_PROMPT_.
All that is needed is each line of the entries holding the word "label", copied as it stands.

_DATA TO EXAMINE_.
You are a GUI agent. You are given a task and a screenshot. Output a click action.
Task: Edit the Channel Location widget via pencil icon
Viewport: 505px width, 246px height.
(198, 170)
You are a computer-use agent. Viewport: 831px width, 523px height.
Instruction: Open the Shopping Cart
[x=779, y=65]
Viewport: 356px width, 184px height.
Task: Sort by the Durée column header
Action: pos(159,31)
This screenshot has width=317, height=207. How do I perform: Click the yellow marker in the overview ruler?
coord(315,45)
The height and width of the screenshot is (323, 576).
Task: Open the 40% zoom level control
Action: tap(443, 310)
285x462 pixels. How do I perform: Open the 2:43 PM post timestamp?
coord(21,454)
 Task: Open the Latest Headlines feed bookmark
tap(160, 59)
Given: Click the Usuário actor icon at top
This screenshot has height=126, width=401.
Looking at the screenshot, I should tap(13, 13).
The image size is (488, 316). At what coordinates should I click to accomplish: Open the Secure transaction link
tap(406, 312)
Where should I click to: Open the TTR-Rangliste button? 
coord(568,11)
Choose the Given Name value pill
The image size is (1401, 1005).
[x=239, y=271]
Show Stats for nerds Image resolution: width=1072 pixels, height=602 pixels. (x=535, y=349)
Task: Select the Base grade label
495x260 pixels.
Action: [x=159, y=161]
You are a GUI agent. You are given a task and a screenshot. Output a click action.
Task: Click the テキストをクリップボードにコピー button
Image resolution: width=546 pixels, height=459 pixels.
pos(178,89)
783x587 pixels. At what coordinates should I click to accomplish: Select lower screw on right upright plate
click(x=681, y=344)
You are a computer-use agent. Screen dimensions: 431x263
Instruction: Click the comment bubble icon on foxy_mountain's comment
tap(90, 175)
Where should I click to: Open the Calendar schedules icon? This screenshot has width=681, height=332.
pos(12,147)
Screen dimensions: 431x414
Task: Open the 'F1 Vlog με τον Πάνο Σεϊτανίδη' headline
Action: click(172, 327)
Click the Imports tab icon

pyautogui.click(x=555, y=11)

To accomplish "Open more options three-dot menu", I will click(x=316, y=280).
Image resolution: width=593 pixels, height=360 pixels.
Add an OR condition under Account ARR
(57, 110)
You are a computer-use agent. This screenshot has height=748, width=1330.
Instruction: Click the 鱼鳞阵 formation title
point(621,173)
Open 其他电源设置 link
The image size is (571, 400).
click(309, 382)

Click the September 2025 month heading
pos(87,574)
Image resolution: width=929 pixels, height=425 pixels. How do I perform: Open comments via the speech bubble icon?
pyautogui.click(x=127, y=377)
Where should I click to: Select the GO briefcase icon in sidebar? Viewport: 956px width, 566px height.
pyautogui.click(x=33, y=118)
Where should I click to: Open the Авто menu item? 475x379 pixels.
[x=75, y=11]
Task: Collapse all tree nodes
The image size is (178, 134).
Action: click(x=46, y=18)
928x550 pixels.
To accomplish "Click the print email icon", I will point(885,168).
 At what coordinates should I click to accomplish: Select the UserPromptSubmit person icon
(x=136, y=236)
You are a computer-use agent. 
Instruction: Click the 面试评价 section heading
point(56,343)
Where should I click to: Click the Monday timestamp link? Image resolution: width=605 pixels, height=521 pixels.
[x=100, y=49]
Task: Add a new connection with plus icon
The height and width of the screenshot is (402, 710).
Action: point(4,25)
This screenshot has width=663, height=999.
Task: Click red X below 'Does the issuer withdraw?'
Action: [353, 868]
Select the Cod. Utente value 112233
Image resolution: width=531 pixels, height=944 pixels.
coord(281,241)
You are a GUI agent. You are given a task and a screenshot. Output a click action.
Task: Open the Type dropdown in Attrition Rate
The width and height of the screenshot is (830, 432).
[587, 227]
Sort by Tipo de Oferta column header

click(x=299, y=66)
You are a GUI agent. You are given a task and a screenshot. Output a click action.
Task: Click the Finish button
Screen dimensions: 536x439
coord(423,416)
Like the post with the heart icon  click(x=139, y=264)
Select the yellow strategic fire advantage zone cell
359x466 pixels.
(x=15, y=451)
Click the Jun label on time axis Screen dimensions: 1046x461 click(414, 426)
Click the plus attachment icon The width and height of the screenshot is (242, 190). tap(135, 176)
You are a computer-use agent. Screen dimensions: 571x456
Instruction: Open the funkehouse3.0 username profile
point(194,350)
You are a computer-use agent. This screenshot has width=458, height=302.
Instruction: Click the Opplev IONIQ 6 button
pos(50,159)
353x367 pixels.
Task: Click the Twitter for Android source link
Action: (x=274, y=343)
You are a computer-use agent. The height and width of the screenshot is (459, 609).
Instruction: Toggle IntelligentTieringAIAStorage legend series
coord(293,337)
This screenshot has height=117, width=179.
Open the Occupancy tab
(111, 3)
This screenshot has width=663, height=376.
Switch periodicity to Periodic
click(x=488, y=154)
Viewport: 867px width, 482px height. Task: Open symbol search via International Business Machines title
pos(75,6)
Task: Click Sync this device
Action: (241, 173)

_OUTPUT OF THE EXERCISE_.
Task: Select the Base grade label
Click the Jun label on time axis Screen dimensions: 1046x461 click(414, 426)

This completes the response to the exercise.